08.メガネ君、数字の謎が深まる
さすがに宿まで来られては、話を聞かないわけにもいかない。
だが、待ってほしい。
「ロロベルさんはわかるけど、そっちはわからない」
約束を忘れていたわけじゃない。気にはしていた。ロロベルとは情報を交換する約束をしていたから。
でも、こっちの赤毛の少女はわからない。関係ないだろう。
「だから言ったでしょ! 用があるの! お願いだから聞いてくれない!?」
……まあ、宿まで知られてるみたいだしなぁ。仕方ないな。
「これもロロベルさんならわかるけど、なんで俺がここに泊まっているってわかったの?」
「同じ理由だと思うけど」
あ、そう。
つまり、選定の儀式で連れてこられた者は、この宿に泊まる。それを知っていたわけか。
「あんたみたいなふてぶてしい冒険者、見たことないから。どうせ選定の儀式で地方から出てきたばっかの田舎者だと思ったわけ。あたしのことも知らないし」
俺は冒険者じゃないし冒険者志望でもないしふれぶてしくもないんだが……まあ、いいか。
「ちょっと待ってて。
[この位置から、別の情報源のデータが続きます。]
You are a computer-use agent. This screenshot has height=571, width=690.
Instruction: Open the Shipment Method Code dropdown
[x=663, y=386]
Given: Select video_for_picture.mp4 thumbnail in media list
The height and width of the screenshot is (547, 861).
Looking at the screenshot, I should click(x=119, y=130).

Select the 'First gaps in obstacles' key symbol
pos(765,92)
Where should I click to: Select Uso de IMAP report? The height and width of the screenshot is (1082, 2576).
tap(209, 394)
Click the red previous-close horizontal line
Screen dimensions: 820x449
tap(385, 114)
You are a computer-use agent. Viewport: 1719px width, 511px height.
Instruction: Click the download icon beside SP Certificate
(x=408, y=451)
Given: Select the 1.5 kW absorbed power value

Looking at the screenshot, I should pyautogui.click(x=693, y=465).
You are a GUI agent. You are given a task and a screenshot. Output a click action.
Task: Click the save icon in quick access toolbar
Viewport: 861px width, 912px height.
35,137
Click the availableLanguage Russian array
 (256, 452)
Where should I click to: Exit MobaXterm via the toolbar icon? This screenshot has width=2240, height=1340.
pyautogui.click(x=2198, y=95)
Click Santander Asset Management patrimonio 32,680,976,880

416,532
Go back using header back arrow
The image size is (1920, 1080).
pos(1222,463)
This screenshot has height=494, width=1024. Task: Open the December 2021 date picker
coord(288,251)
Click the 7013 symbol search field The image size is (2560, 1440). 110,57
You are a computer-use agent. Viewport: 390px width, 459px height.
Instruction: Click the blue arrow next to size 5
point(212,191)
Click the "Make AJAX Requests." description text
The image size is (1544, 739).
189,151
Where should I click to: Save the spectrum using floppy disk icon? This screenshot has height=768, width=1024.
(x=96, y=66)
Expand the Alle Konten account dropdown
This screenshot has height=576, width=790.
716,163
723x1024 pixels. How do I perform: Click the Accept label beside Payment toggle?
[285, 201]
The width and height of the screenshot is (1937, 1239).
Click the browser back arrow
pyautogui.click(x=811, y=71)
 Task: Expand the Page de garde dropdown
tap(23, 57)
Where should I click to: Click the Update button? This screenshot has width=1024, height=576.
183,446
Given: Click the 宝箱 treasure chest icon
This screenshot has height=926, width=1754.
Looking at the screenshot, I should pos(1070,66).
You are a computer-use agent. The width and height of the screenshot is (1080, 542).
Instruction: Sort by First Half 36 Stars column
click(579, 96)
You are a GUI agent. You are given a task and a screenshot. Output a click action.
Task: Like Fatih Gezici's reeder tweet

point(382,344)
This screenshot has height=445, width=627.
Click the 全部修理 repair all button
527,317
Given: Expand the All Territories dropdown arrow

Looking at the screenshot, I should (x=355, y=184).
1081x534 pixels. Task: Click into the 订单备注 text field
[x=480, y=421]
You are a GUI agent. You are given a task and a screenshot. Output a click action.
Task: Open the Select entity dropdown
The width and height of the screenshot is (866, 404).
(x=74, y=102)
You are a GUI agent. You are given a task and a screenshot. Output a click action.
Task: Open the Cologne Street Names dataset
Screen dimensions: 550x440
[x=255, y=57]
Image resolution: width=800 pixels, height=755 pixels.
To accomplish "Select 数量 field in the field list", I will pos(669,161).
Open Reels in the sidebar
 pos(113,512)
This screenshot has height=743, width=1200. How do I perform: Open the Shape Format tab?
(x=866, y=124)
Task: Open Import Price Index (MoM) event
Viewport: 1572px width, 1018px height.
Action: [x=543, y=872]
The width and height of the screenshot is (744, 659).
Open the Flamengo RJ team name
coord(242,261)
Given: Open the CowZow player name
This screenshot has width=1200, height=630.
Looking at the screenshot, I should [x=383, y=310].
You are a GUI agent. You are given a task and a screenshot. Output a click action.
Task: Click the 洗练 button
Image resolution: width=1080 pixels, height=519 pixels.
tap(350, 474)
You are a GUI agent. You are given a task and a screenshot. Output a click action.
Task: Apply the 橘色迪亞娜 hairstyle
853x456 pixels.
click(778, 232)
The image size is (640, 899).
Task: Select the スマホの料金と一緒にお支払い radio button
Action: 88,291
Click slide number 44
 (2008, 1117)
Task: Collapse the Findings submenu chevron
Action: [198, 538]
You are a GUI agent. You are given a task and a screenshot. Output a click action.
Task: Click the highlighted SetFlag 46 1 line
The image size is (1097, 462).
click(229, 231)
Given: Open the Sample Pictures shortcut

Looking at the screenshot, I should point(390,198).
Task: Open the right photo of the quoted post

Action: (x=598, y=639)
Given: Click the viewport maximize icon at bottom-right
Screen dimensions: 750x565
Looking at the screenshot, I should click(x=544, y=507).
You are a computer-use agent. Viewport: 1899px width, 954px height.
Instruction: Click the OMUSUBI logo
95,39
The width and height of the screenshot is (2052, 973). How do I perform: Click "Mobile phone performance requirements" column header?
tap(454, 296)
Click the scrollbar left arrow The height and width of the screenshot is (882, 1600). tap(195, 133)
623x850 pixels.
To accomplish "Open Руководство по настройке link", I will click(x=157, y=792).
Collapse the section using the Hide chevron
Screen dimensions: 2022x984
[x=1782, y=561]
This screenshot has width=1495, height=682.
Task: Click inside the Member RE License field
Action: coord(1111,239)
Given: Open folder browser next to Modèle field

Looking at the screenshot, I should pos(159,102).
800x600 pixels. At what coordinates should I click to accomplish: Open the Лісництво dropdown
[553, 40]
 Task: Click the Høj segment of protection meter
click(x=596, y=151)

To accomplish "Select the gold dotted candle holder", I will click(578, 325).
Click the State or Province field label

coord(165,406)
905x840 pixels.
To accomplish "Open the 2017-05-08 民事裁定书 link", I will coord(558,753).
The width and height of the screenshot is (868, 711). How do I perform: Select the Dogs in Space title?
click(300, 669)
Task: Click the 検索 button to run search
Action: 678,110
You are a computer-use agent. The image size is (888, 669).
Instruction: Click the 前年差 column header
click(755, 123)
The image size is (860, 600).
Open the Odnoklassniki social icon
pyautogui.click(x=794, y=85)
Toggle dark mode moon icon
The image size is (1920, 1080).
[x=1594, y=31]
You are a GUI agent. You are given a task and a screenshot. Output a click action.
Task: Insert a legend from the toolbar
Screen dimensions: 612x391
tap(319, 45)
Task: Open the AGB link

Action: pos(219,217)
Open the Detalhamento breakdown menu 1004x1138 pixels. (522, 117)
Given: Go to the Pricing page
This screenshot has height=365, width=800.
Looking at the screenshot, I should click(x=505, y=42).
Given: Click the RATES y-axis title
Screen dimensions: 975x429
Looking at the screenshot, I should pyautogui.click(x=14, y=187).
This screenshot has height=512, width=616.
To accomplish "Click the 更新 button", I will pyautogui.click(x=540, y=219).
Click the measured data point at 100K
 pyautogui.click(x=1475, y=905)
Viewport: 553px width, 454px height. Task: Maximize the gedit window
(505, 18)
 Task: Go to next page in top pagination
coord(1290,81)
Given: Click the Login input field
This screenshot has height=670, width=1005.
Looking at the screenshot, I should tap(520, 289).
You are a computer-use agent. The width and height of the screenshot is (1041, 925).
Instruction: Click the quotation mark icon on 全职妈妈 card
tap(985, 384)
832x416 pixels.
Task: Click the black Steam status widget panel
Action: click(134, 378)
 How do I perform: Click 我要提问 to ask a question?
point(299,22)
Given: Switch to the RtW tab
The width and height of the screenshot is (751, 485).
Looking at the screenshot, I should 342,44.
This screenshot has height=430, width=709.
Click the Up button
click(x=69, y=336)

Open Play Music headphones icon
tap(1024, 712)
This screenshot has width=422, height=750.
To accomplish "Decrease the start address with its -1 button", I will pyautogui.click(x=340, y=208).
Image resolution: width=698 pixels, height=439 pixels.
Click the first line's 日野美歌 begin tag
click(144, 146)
連泊の手続きをしてくるから」
もう逃げる理由もないから、話くらいはちゃんとしておこう。ロロベルは約束しているしな。少女の方は、まあ、面倒な話じゃなければ、聞くだけ聞いとこうかな。
手続きを済ませ、女性二人を部屋に通す。
まあ、狭くてベッド以外何もないような、本当に寝るだけみたいな部屋だけど。これで食事なしで風呂はあるというのだから……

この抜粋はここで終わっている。